Firstly, Velvet Jacks had closed. Si and Devlan bid the neighborhood goodbye after accepting a 'final' offer from Giannopoulos that was just 'too good'. There'd been lots of tears, lots of dramatic hand flapping at the face to dry those tears, and then hugs and promises of free drinks at their new bar in Hell's Kitchen once it opened, and while Donna couldn't begrudge them their dreams of bigger and better things, she felt their loss keenly. They'd been her closest business ally.
Louis had been beside himself. "Where will I go, now?" he'd wailed.
"How about The Cockpit?" Rachel offered with a poorly concealed grin.
Louis had looked aghast. "I'm a man of refined taste, Rachel Elizabeth Zane. Velvet Jacks was a classy establishment with a refined clientele. Suggesting The Cockpit is like recommending a bag of stale cheese puffs as an alternative to fillet mignon!"
"You shouldn't be so quick to dismiss it, Louis," Rachel had countered with a wicked glint in her eye. "I hear they have a 'Call of Booty' theme night on Fridays where everyone dresses up in combat gear underwear and the moment they play 'Two Tribes' by The Pet Shop Boys, the night ends with a massive water pistol and soap sud fight."
Louis' horrified expression and subsequent histrionics had been amusing but it hadn't lifted Donna's spirits for long. That same day, two of her most talented actors had announced that they were leaving the theater. They cited different reasons, but she knew that their resignations had little to do with family commitments or moving to New Jersey, but everything to do with the development that was looming over them. It was starting to feel like rats leaving a sinking ship.

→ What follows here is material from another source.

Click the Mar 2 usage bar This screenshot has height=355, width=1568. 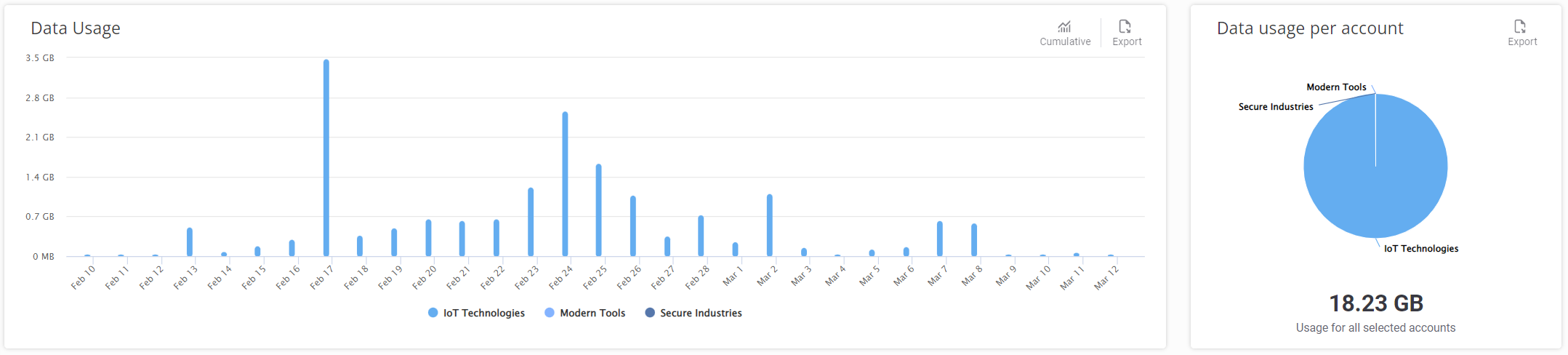pos(770,226)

This feeling was compounded by the second blow she was to suffer.
Stu Buzzini pulled his play.
Unlike Velvet Jacks selling up, this was something she hadn't expected. Stu had stood by her side at the cocktail party and staunchly defended her. Yes, he'd flirted with the woman that Mr. Dickweed was with, but Stu flirts with everyone, so she'd paid it no mind. He was there as a friend and had offered to help her network at that party to garner much-needed support for the theater. When she'd been confronted by the very man that was trying to take it all away from her, Stu had jumped to her defense. Not only that, but in the cab ride home, he'd sworn faithfully that his new play, written specifically for her, would be ready the following week. With promises of help with casting, pre-production, and promotion, he vowed to be at her service.
"Use me and abuse me, Red. All my resources and connections are at your disposal. This play is gonna be a triumph. You'll see!"

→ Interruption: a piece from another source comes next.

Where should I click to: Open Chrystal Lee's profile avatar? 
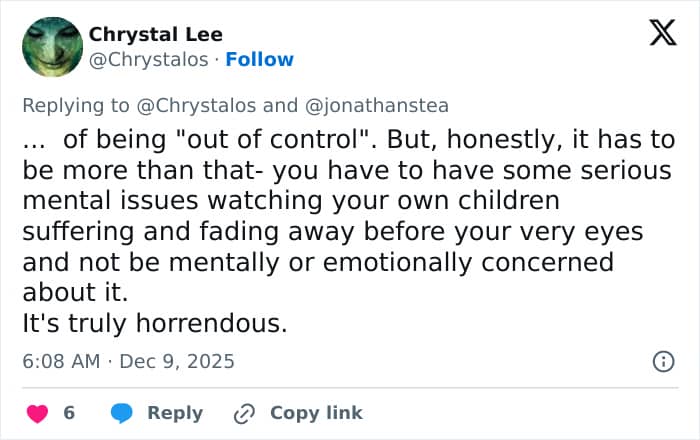coord(51,47)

Except she didn't see. The call she received from him only three days later crashed all her hopes that salvation was on the horizon.
Stu had heard through the grapevine that demolition was due to start on the theater's neighboring properties within a few weeks, and the whole area was likely to become one huge building site, with her theater slap bang in the middle of it. Even if she stands her ground and refuses to sell, access to her building will prove to be problematic at best. With Pearson Specter involved, there's no doubt they will make it impossible and will do everything they can to ensure running her theater is no longer viable.
Stu hated doing it, but reason and logic dictated that staging a play with her now, would be a disaster. He'd therefore reluctantly already offered it to another venue in Brooklyn.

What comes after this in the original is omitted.